>> BEGIN MATERIALS PROVIDED
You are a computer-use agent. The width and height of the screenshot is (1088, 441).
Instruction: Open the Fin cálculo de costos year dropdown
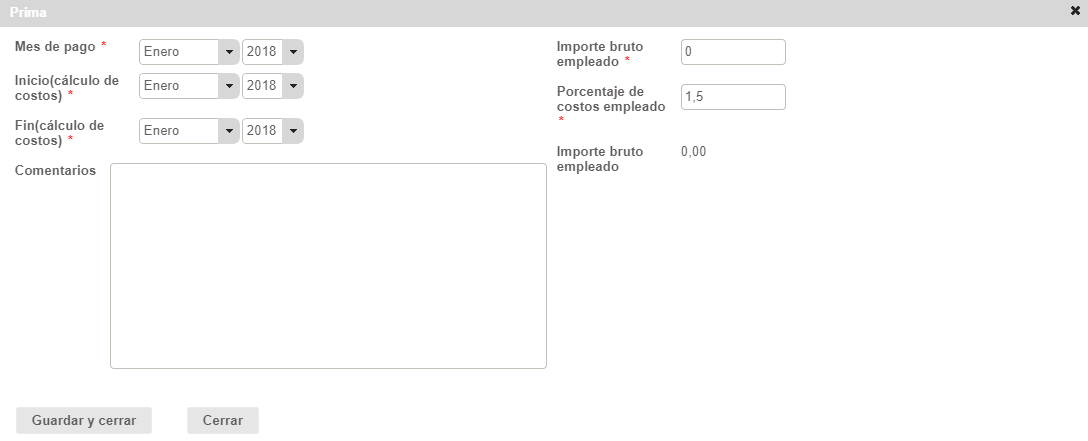[x=272, y=131]
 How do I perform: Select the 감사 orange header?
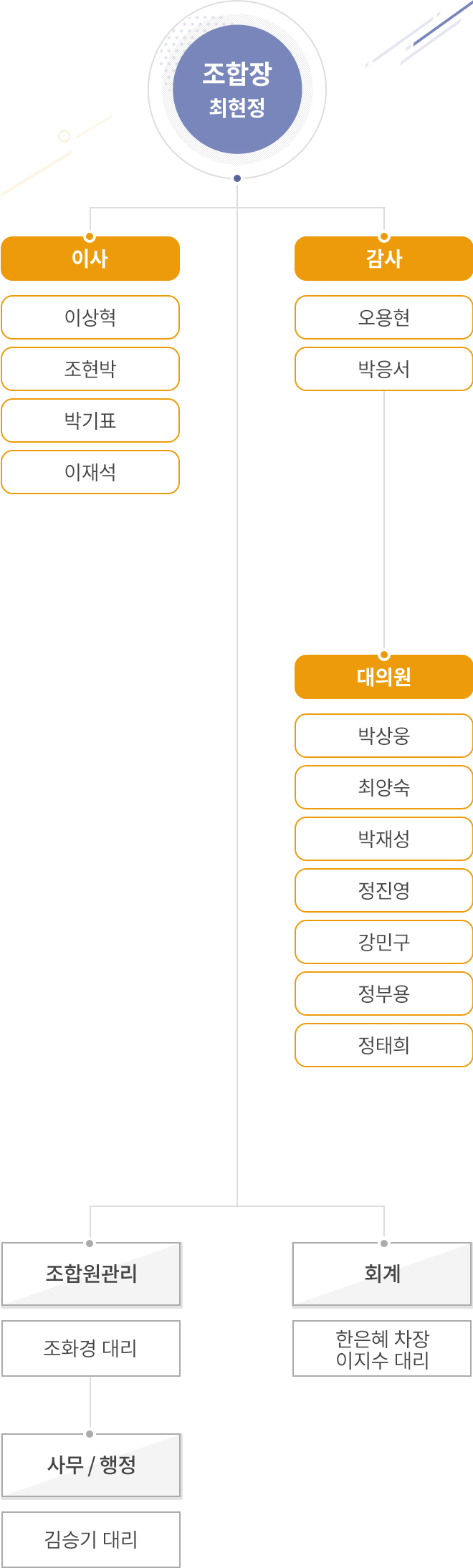384,259
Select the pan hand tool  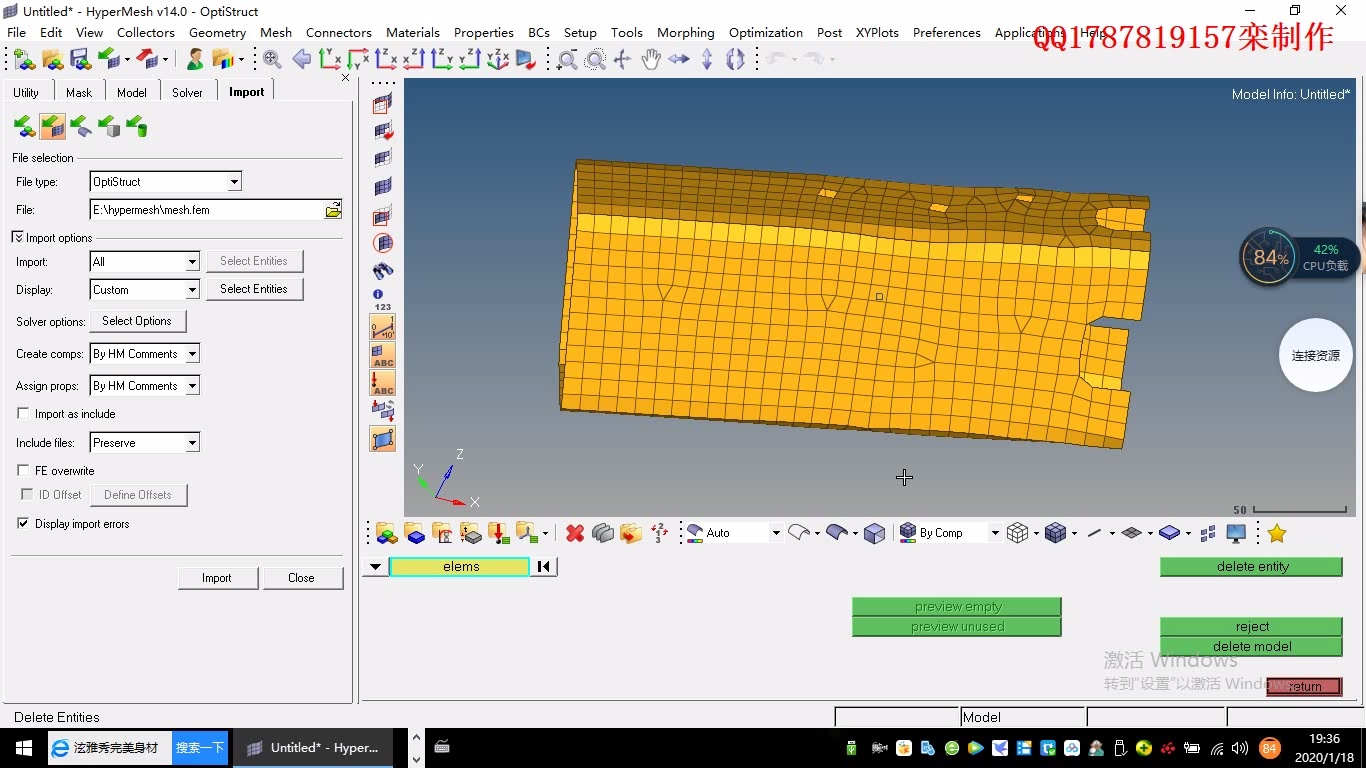point(651,60)

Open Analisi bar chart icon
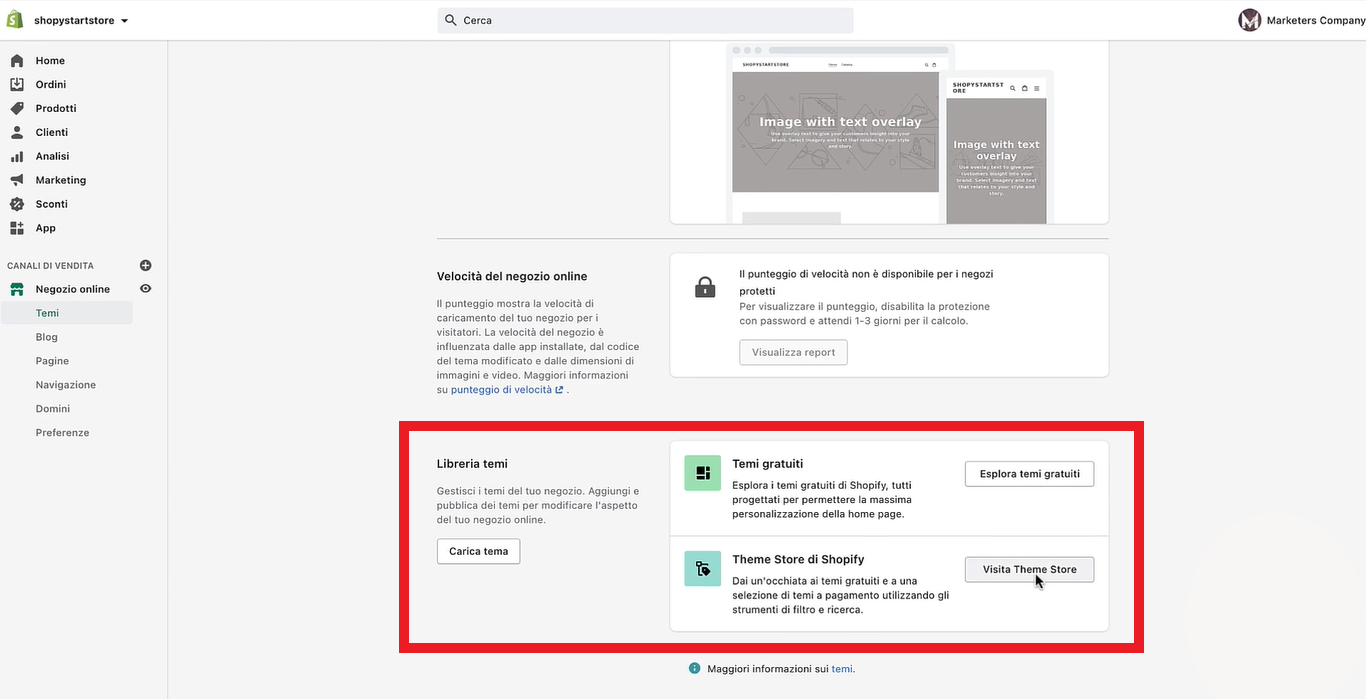[x=17, y=157]
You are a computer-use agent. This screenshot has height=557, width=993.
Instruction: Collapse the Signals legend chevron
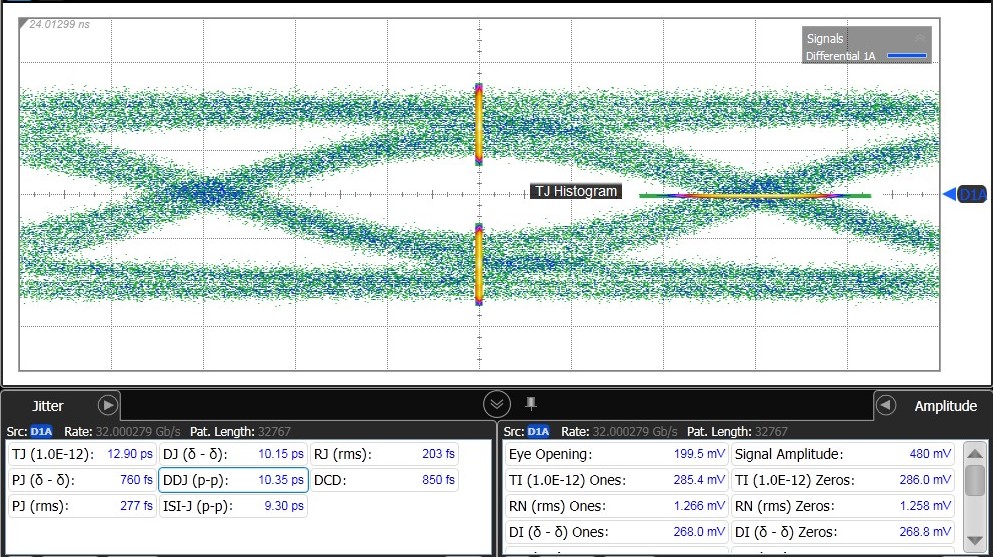coord(921,38)
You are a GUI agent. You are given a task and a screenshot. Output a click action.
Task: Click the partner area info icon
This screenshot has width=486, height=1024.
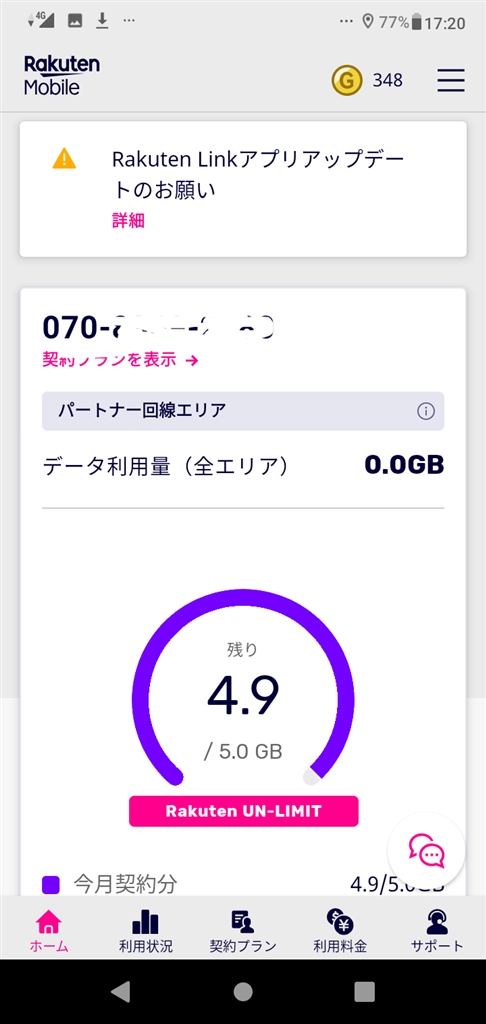(426, 411)
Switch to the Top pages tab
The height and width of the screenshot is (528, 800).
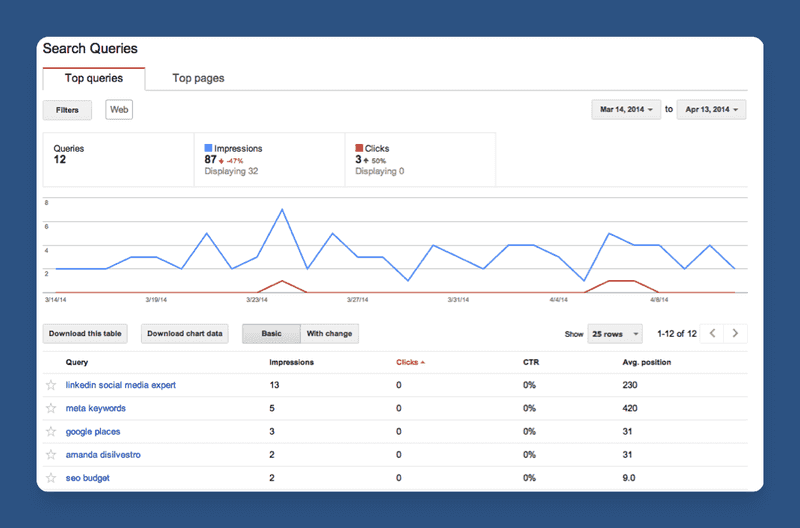[x=198, y=78]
>> END MATERIALS PROVIDED
* [DIRECTION]:
Locate every line of the material that contains the string "icon", treating uppercase and lowercase letters as distinct, and copy each such line in full.

* [ANSWER TO THIS PROBLEM]:
Open Analisi bar chart icon
Task: Click the partner area info icon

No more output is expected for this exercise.